* **Textauszug**

Philosophisches Wiedergängertum

Tief sein und tief scheinen. — Wer sich tief weiß, bemüht sich um Klarheit; wer der Menge tief scheinen möchte, bemüht sich um Dunkelheit. Denn die Menge hält Alles für tief, dessen Grund sie nicht sehen kann: sie ist so furchtsam und geht so ungern in’s Wasser. (F.Nietzsche: Fröhliche Wissenschaft III, 126

Es ist wohl in der Tat so, dass sich hinter besonders unverständlichen Lehren nicht besonders tiefgründige, sondern besonders dumme verbergen. Diese Erkenntnis sollte sich mittlerweile doch rumgesprochen haben. Manche, die es nicht einmal verstehen, tief zu scheinen, meinen jedoch im Namen ihrer Doktrin noch einmal auf deren Tiefe hinweisen zu müssen, damit diese auch ja keinem entgeht. Dies ist der Fall bei der sogenannten Tiefenphänomenologie.
Dieser neueste Versuch einer Umwälzung der Wissenschaft wurde initiiert vom Weisheitsfreund José Sánchez de Murillo.

Der Grundgedanke dieser Philosophie wird auf letzterm wikipedia-Eintrag wie folgt zusammengefasst:

Die beiden Gegensätze seiner bisherigen Welterfahrung – Armut, Ausbeutung, Verzweiflung und Krieg einerseits, Musik, Mystik, Phänomenologie, Maya-Kultur und deutsche Romantik andererseits – prallten in ihm hart aufeinander, und der Drang wuchs, die Bedingung dieser Zerrissenheit zu erforschen. So entstand die Grundunterscheidung: Tiefe und Ober-Fläche. Tiefe, bei Sánchez das lebensbejahende „Weibliche“, meint die Dimension der Lebensgeburt und Lebenserneuerung, den schöpferischen Un-Grund. Ober-Fläche, bei Sánchez das kämpferische „Männliche“, bezeichnet dagegen die Dimension, die von Machtstreben, Geltungssucht und Geld beherrscht wird. Diese Motive sind für die Tiefenphänomenologie grundlegend. Die für ihn nun evidente Sicht, dass die gesamte Menschheitsgeschichte von der ober-flächigen Dimension gesteuert wird und dass Philosophie und Wissenschaft diese Seite als die wesentliche betrachten, ließ ihn seine philosophische Aufgabe erkennen: Phänomenologische Philosophie als wissenschaftliche Forschung muss ganz von vorne beginnen mit Blick auf die Realität, aber zugleich auch auf die Möglichkeiten des Menschen. Darum nannte er seine Tiefenphänomenologie „Neue Vorsokratik“.

* **Gespeicherte Datensätze**
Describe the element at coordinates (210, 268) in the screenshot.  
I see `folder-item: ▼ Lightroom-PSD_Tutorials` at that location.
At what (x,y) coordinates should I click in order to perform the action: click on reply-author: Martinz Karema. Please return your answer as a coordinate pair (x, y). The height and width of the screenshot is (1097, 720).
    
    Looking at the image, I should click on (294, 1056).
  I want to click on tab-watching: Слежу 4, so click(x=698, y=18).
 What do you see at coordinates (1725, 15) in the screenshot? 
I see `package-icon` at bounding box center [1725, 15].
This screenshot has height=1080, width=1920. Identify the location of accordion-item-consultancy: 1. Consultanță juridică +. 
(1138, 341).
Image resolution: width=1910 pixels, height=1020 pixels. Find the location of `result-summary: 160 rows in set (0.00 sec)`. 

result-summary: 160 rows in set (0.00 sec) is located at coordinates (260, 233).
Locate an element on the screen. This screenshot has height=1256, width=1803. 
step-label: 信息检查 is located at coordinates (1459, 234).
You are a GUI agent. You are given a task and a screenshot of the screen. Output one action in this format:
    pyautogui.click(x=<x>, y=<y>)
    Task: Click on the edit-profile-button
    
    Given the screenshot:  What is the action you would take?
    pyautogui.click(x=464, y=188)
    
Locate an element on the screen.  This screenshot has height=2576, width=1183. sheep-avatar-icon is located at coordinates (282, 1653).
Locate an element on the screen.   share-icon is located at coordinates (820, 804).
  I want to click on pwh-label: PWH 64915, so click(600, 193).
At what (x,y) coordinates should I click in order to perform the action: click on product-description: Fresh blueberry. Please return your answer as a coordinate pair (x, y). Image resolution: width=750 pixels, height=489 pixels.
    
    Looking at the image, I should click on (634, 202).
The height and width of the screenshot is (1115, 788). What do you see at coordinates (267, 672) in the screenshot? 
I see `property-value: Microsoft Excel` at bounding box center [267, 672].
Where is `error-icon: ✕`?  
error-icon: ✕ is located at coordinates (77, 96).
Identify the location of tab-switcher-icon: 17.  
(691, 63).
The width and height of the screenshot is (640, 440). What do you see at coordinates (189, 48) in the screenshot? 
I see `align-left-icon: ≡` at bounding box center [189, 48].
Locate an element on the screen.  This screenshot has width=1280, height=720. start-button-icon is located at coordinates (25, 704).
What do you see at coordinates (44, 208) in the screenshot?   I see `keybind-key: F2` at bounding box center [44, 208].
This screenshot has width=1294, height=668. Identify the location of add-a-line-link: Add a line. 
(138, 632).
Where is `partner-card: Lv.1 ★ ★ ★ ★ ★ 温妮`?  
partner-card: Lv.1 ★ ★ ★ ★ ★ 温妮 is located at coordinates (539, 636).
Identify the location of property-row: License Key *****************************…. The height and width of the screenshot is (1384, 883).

* **Arbeitsanweisungen**
a - Beantworte zu dem Text über die Tiefenphänomenologie die folgenden Fragen.
(i) Was hält die Menge laut dem Nietzsche-Zitat für tief?
(ii) Von wem wurde die Tiefenphänomenologie initiiert?
(iii) Welchen Namen gab Sánchez seiner Tiefenphänomenologie?
b - Gib die Zeilen der Datensätze unverändert aus, beginnend mit ihrer allerersten Zeile und endend nach der Zeile, die „Looking at the image, I should click on (294, 1056).“ enthält, beide eingeschlossen.

* **Lösungen**
a -
(i) Alles, dessen Grund sie nicht sehen kann.
(ii) Von José Sánchez de Murillo.
(iii) „Neue Vorsokratik“.

b -
Describe the element at coordinates (210, 268) in the screenshot.  
I see `folder-item: ▼ Lightroom-PSD_Tutorials` at that location.
At what (x,y) coordinates should I click in order to perform the action: click on reply-author: Martinz Karema. Please return your answer as a coordinate pair (x, y). The height and width of the screenshot is (1097, 720).
    
    Looking at the image, I should click on (294, 1056).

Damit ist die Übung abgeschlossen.